Harald G. und Sabine Barbara E. wird der Sprengstoffanschlag der RZ auf die Zentrale Sozialhilfestelle für Asylbewerber in Berlin im Februar 1987 zur Last gelegt. Die beiden sollen außerdem laut BAW an den oben erwähnten Anschlag auf Günter Korbmacher im September 1987, Sabine Barbara E. zusätzlich an dem Anschlag auf Harald Hollenberg im Oktober 1986 beteiligt gewesen sein.(10) Die Anschläge auf Korbmacher und Hollenberg können den beiden, unabhängig davon ob sie beteiligt waren, nicht zu Last gelegt werden, da sie als schwere Körperverletzung bereits nach fünf Jahren verjährt sind. Nicht verjährt ist dagegen der Verdacht auf Mitgliedschaft in einer terroristischen Vereinigung. Eine Schuld nach §129a verjährt erst nach zehn Jahren. Die drei Beschuldigten erhielten wegen der "Schwere der Anschuldigungen" keine Haftverschonung und bleiben bis auf weiteres in Untersuchungshaft.(11)
Die Beschuldigungen von Tarek M. stehen nach der Einschätzung Stugzinskis im Zusammenhang mit der zum Ende des Jahres 1999 ausgelaufenen Kronzeugenregelung.(14) Die Kronzeugenregelung war ein Element der Bekämpfung von Terrorismus und Organisierter Kriminalität, das Angeklagten, die z.B. der Mitgliedschaft in einer terroristischen Vereinigung beschuldigt wurden, Strafmilderung, Strafminderung oder sogar Amnestie versprach, wenn sie mit den Strafverfolgungsbehörden zusammenarbeiten und Mitangeklagte oder andere Personen denunzieren. Die rot-grüne Mehrheit im Bundestag beschloß am 3. Dezember 1999 gegen die Stimmen der CDU/CSU und der FDP die Kronzeugenregelung zum Jahresende auslaufen zu lassen.(15) Die Aussagen von Tarek M. kamen also für diesen gerade noch rechtzeitig, um die Kronzeugenregelung in Anspruch zu nehmen.

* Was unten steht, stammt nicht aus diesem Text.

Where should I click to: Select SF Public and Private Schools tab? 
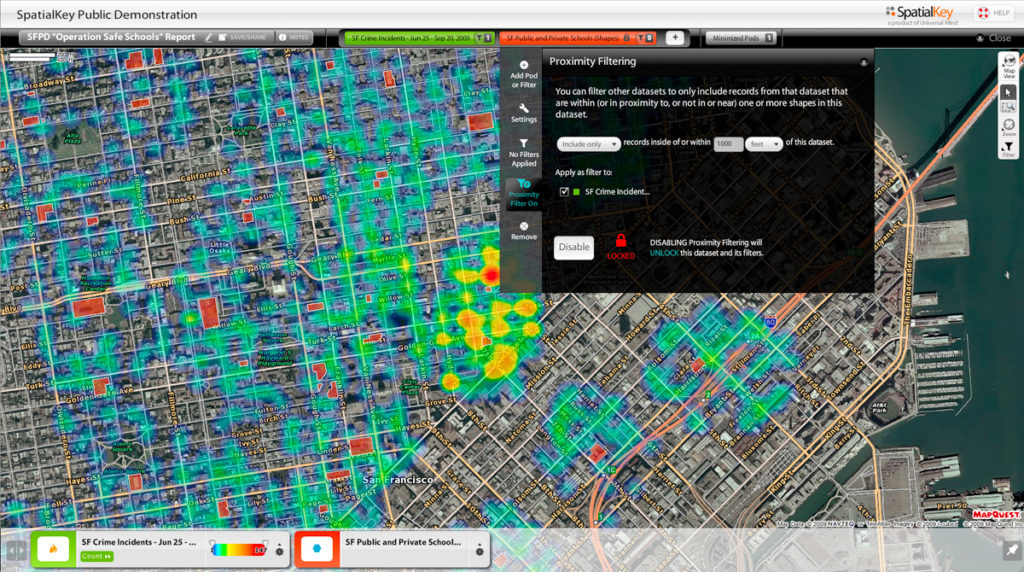(x=565, y=38)
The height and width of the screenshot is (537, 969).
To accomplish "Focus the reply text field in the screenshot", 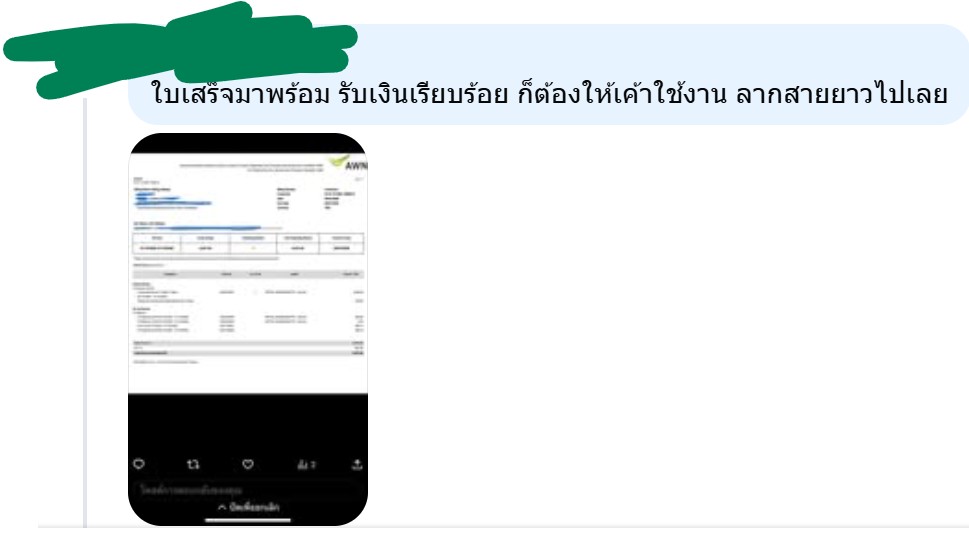I will pos(247,490).

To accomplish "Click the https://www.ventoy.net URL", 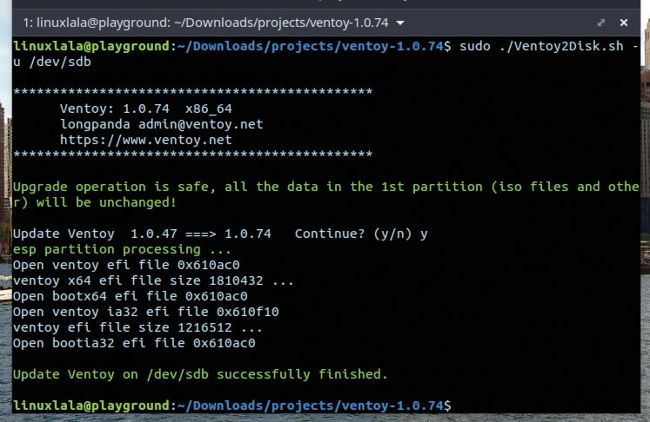I will click(x=145, y=140).
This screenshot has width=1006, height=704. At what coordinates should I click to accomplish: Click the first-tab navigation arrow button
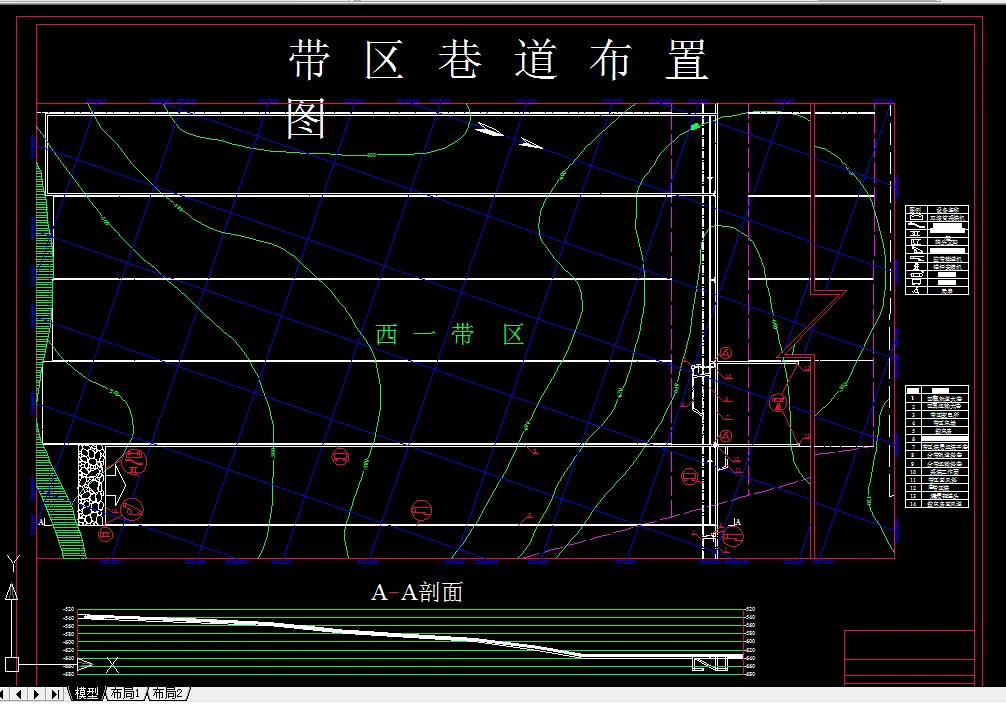pos(4,692)
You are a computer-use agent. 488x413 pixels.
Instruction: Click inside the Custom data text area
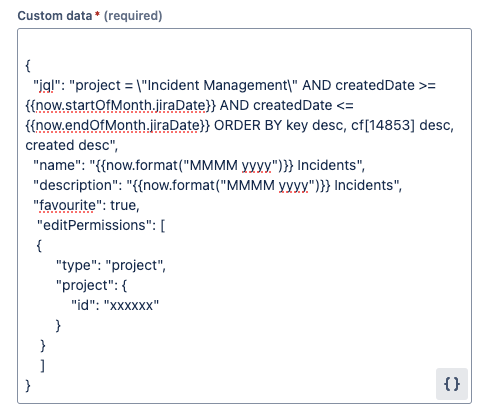click(x=244, y=216)
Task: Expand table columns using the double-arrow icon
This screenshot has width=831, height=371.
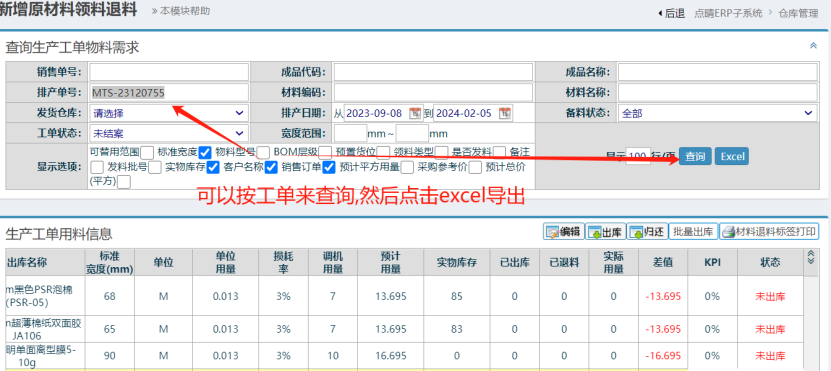Action: click(x=810, y=258)
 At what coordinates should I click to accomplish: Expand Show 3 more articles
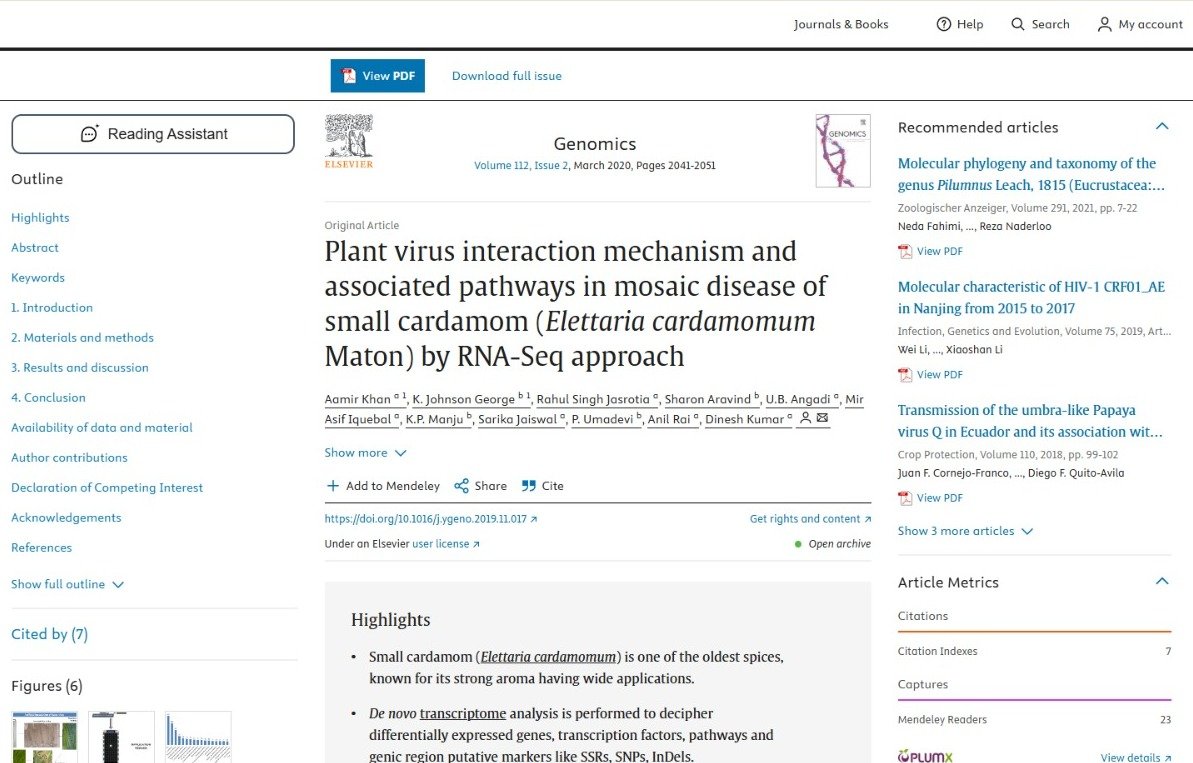pyautogui.click(x=964, y=531)

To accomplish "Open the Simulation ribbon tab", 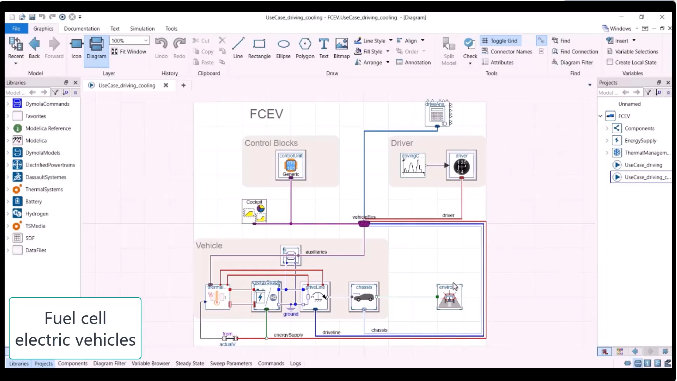I will coord(142,29).
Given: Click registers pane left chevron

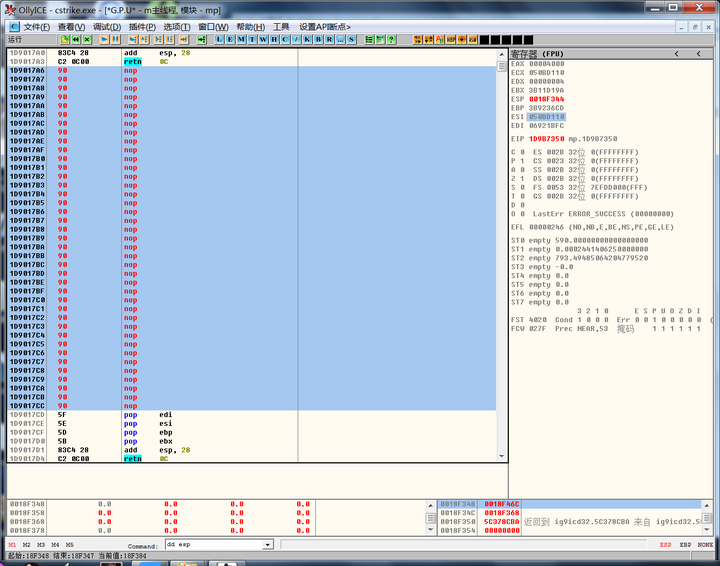Looking at the screenshot, I should click(x=676, y=53).
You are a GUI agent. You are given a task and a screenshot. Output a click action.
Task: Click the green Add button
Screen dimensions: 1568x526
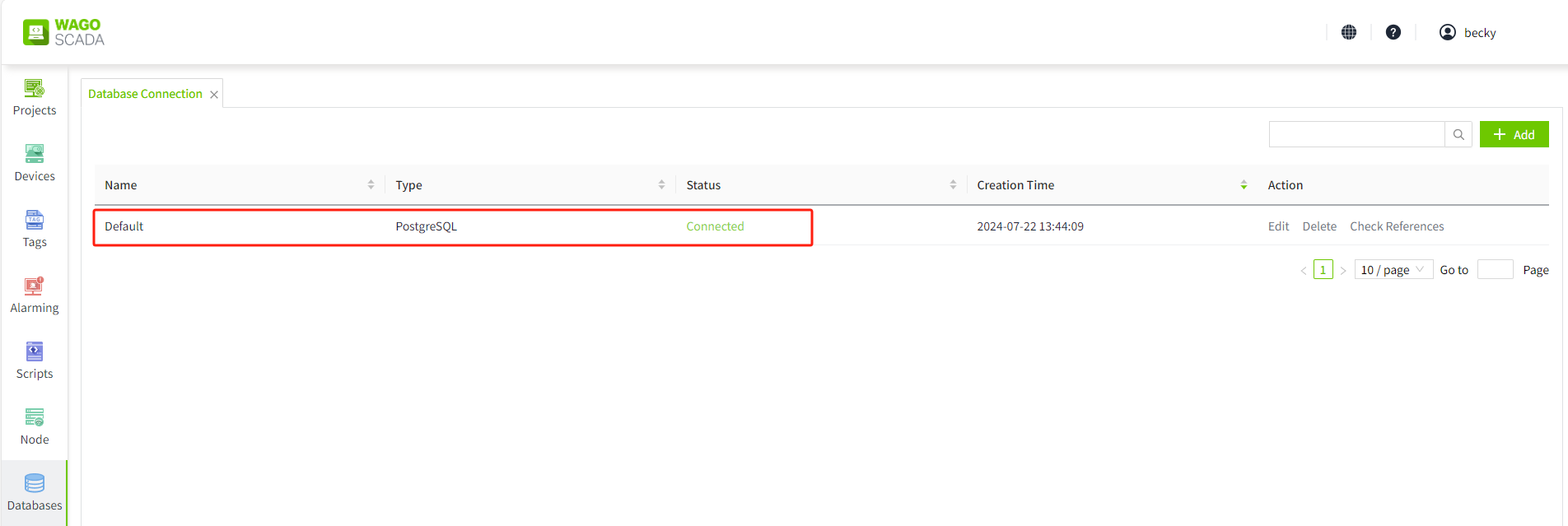point(1514,134)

Insbesondere der jetzt auch wieder angewandte Gesinnungsparagraph 129a ist ein staatliches Machtmittel zur Zähmung Andersdenkender. Nach §129a wird die Gründung und Mitgliedschaft in einer terroristischen Vereinigung mit einer Freiheitsstrafe von einem bis zu zehn Jahren geahndet (Abs. 1), aber auch die bloße Unterstützung oder das Werben für eine solche mit Haftstrafen von sechs Monate bis fünf Jahre bedroht (Abs. 2). Eine konkrete Tat muß bei einer Mitgliedschaft dann gar nicht mehr nachgewiesen werden. Als Unterstützung wird jedes Handeln gewertet, daß den Mitgliedern einer terroristischen Vereinigung irgendeinen Vorteil verschaffen könnte, z.B. die Versorgung mit Essen oder das Verleihen der Wohnung. Unter Werbung fällt jede offene oder verdeckte Propagandatätigkeit, ohne daß sie zu einen nachweisbaren Erfolg führen muß, nach manchen Gerichtsurteilen auch schon die bloße Sympathiebekundung.(19) Bei Fällen, in denen §129a relevant ist, gibt es erweiterte Befugnisse für Polizeiapparat und Justiz, die ansonsten undenkbar sind. Dazu gehören u.a.:
Die Dimension des Polizei-/GSG 9-Einsatzes steht in keinem Verhältnis zu der tatsächlichen Gefahr, die bspw. durch Mitglieder der RZ ausgeht. Selbst die Bundesanwaltschaft mußte zugeben, daß es keine Erkenntnisse gebe, ob die Organisation heute noch aktiv sei oder Anschläge plane und daß es bei den Verhaftungen und der Großrazzia lediglich um die Aufklärung von Altfällen gehe.(21) Vielmehr wird eine "Terrorismusgefahr durch den immensen Aufwand und der militärischen Dimension der Polizeiaktion erst inszeniert. Die auf diese Weise inszenierte Gefahr wiederum soll den überdimensionalen Polizeieinsatz im besonderen und die sich selbst erhaltenden Antiterrorismusstrukturen und -institutionen im allgemeinen legitimieren. Kriminalisiert wurde durch diese Aktion auch das Projekt des Mehringhofes als Ganzes. Als Treffpunkt linker Gruppen ist er dem Staatsschutz schon immer ein Dorn im Auge gewesen. tw
Anmerkungen
(1) Der Mehringhof beherbergt u.a. die
Forschungsstelle Flucht und Migration, die sich durch kritische Forschung,
Dokumentation und Publikationen zur europäischen Flüchtlingspolitik
auszeichnet, das Forschungs- und Dokumentationszentrum Chile/Lateinamerika
(FDCL), die Berliner Landesarbeitsgemeinschaft für Umwelt und Entwicklung,
eine Schule für Erwachsenenbildung, ein Puppentheater, eine Fahrradreparaturwerkstatt,
die Szenekneipe "EX" und den Buchladen "Schwarze Risse".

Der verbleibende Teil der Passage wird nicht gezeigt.